I’m new to deep learning and even newer to I’m working on a project for my organization and would like to seek advice from people who would have done something similar.

Given an fashion image, I am expected to build a model that can extract multiple attributes out of it.
Is it clothes or shoes
Is it shirt, t-shirt, top, dress, gown, jeans, trousers, leggings, etc.
Is the color red, white, black, green, blue, yellow, orange, maroon, etc.
Is it striped, checks, solid, abstract, etc.
If it’s a shirt, is it a half-sleeves or full-sleeves, is it a casual shirt or formal shirt, is it a slim fit or a regular fit, etc.
Is it made of cotton or polyester or linen or rayon, etc.
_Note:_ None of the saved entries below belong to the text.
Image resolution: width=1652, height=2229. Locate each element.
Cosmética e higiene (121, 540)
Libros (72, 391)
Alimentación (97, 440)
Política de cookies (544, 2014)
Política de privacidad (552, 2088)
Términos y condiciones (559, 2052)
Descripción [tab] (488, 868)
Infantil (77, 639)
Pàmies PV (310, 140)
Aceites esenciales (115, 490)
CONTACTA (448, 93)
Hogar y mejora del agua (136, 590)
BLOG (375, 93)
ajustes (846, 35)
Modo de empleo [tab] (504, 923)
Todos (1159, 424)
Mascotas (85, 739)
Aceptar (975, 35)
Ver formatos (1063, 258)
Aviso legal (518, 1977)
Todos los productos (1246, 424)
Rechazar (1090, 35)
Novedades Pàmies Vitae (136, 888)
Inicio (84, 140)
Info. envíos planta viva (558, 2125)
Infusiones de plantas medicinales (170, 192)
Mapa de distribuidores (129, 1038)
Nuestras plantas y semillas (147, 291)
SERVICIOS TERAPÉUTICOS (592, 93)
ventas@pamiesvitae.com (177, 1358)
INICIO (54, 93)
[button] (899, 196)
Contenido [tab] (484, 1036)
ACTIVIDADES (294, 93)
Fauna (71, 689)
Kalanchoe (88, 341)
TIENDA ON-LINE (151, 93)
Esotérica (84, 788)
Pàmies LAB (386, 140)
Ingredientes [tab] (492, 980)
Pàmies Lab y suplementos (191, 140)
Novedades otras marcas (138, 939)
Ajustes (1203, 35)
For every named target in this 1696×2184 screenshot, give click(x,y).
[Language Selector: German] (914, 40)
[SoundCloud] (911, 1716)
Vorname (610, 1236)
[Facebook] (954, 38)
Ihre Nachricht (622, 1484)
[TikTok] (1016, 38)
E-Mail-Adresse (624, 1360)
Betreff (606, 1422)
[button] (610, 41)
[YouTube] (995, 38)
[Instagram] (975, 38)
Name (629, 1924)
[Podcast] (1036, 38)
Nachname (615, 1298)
To summarise, I have to extract global attributes (valid for all images) and local attributes (valid only if it’s a shirt - like half sleeves, full sleeves, etc.)
Some attributes can be considered as either global or local attributes (shirt - it can either be local to clothers -> menswear -> topwear, or it can also be programmed as global)

My question is, should I build a multi-stage classification model (where stage 1 model identifies if it’s an apparel or a footwear, stage 2 identifies mens apparel or womens apparel, stage 3 identifies topwear or bottomwear, stage 4 identifies shirt or t-shirt or pullover) or should I build it in a single stage only (directly classify mens shirt, mens trousers, womens dress, womens heeled shoes, etc,)

Any advise would be appreciated.


You may want to look at the solutions for last years iMaterialist Fashion 2018 challenge on kaggle, won by our own @radek
This years iMaterialist Fashion 2019, launching shortly, is supercharged with segmentation and knowledge graphs! If you have the bandwidth to annotate, that’s an interesting approach.

Thanks a lot for the link.

Although the problem statement is not identical to what I’m trying to solve for, it does give me a lot of ideas about how to approach the problem.

Both single-stage and multi-stage pipelines have tradeoffs of their own; alot depends on dataset and definition of various classes.

But I would add that your proposed stage2 classifying mens/womens apparel is not straight forward if human models are not present in the image. Eg: trousers are difficult to distinguish.

@Rohitagarwal257, i’m interested on how you were able to solve this problem… i currently have a two stage classification problem where i need to do something similar…